SENEGAL-SANTE-VACCINATION
Kaolack, 27 avr (APS) –La vaccination est le moyen le plus efficace pour préserver la santé des populations et lutter contre la mortalité causée par certaines maladies, a affirmé lundi l’adjoint au gouverneur de la région de Kaolack (centre) chargé du développement, Mamadou Habib Kamara.
‘’Il est prouvé, scientifiquement, que la vaccination est le moyen le plus efficace pour prévenir les maladies, lutter contre la mortalité de certaines maladies et préserver la santé des populations’’, a-t-il notamment déclaré.
Mamadou Habib Kamara, s’exprimait ainsi, au cours d’une réunion de plaidoyer en faveur du Programme élargi de vaccination (PEV), organisée par la direction régionale de la Santé (DRS).
Cette rencontre, qui a réuni des autorités administratives, territoriales, éducatives et médicales, entre autre participants, a permis d’analyser les performances par district et de cibler les priorités d’action afin d’atteindre les objectifs du PEV au niveau régional.
L’adjoint au gouverneur a d’emblée rappelé que le Programme élargi de vaccination, lancé au Sénégal en 1979, ciblait initialement sept maladies avant d’évoluer pour en couvrir désormais quatorze.
‘’Au niveau de la région de Kaolack, nous avons constaté des avancées très significatives notamment l’élimination de la variole, la réduction drastique des taux de mortalité de certaines pathologies.
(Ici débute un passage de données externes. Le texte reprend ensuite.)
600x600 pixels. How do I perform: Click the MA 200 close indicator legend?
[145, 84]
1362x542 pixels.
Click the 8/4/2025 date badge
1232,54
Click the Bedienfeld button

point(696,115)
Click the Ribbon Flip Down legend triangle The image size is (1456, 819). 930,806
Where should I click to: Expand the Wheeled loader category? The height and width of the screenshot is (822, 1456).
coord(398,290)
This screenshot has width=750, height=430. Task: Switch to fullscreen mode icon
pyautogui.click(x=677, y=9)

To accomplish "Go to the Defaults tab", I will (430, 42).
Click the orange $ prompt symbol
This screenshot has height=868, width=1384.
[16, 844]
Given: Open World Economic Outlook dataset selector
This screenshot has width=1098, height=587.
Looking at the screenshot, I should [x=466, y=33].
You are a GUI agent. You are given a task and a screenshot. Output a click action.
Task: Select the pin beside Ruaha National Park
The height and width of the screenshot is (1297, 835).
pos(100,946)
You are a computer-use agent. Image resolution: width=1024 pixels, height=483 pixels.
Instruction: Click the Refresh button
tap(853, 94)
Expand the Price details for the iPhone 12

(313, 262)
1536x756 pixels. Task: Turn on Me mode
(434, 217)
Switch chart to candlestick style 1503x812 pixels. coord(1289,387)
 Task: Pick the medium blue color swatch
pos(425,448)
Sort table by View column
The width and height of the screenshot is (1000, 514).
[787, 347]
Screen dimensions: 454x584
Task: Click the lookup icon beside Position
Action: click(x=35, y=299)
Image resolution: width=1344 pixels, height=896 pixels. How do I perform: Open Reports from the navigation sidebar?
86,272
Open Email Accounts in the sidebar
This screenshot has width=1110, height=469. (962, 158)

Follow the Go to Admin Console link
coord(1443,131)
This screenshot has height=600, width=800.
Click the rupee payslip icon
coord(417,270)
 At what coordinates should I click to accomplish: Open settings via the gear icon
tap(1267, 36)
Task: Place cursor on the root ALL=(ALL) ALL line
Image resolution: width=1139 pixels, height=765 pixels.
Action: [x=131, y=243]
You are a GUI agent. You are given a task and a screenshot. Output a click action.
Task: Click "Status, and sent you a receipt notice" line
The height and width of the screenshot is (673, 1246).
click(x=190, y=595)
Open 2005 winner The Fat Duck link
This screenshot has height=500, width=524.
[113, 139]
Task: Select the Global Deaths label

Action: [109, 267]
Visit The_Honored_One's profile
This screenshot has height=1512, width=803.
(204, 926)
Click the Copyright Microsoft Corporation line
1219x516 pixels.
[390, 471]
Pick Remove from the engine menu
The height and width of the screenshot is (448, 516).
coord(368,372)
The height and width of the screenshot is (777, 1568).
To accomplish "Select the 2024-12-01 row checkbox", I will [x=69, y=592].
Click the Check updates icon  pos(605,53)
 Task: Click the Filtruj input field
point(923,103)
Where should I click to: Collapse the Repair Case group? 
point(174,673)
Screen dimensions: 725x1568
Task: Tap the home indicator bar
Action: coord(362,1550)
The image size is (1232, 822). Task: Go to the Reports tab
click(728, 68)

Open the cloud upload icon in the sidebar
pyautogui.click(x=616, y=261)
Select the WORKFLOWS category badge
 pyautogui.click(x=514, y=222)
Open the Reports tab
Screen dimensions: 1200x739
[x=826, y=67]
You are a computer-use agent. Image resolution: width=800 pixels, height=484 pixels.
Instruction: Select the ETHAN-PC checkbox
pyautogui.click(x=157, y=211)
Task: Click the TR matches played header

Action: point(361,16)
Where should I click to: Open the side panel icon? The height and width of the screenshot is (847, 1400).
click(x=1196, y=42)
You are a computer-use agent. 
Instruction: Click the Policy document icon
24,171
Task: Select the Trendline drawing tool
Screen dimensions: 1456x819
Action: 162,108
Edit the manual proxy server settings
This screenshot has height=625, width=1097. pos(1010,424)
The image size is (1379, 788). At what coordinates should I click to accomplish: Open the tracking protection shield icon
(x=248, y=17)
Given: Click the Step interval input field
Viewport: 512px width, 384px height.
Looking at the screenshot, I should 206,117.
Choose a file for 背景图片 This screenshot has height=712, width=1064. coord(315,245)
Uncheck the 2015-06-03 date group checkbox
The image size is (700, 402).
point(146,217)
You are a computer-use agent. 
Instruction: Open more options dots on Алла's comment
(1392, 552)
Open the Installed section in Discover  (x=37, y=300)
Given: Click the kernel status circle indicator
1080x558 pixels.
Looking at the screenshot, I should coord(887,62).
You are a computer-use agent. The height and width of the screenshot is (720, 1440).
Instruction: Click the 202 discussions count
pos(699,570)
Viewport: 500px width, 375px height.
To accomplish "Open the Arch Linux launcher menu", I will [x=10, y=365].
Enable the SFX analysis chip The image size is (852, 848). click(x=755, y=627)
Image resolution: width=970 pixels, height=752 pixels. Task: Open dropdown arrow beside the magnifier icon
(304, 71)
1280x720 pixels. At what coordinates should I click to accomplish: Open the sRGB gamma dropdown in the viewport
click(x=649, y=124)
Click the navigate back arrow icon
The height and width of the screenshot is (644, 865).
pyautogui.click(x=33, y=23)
Mais, au-delà de ces maladies, nous avons constaté que des contraintes demeurent, liées notamment à l’inaccessibilité des services de vaccination, la prolifération de la désinformation, un défaut de coordination interne et externe, entre autres’’, a-t-il dit.
C’est pourquoi, selon M. Kamara, l’année dernière, le ministre de la Santé et de l’Hygiène publique avait réuni tous les gouverneurs de région, à Dakar, autour d’un forum de plaidoyer en faveur du PEV, à la suite duquel, il a été décidé de faire la duplication au niveau territorial pour repositionner ce programme.
‘’L’objectif de la réunion est d’obtenir l’engagement de tous les acteurs de la région en faveur de la vaccination. Il faut que les autres secteurs soient impliqués, de même que les collectivités territoriales, les élèves qui peuvent constituer des relais et des parrains d’enfants pour suivre leur calendrier vaccinal jusqu’à la fin de la série’’, a, pour sa part, indiqué Dr Aïssatou Barry Diouf, directrice régionale de la Santé (DRS) de Kaolack.
Elle a en ce sens invité les mouvements de jeunesse, les relais communautaires, notamment les ‘’Badiénou Gox’’ ou marraines de quartier, ainsi que les services du développement communautaire et les médias à venir jouer leur partition dans ce programme, en aidant à surmonter les difficultés et à relever les défis afin d’avoir une bonne couverture vaccinale.
La DRS de Kaolack a également plaidé, pour atteindre les cibles éloignées ou celles qui se trouvent dans des localités enclavées, la disponibilité de la logistique roulante, et le soutien des collectivités territoriales en faveur des districts sanitaires.
‘’Le registre nominal informatisé de la vaccination, qui est en phase pilote dans certains districts sanitaires du pays dont celui de Kaolack, peut aider à suivre les enfants qui ne sont pas venus à leur rendez-vous’’, s’est en outre félicité Dr Aissatou Barry Diouf.
Elle a en outre annoncé la mise en place d’une task-force dont l’objectif est de favoriser un engagement communautaire autour de la vaccination.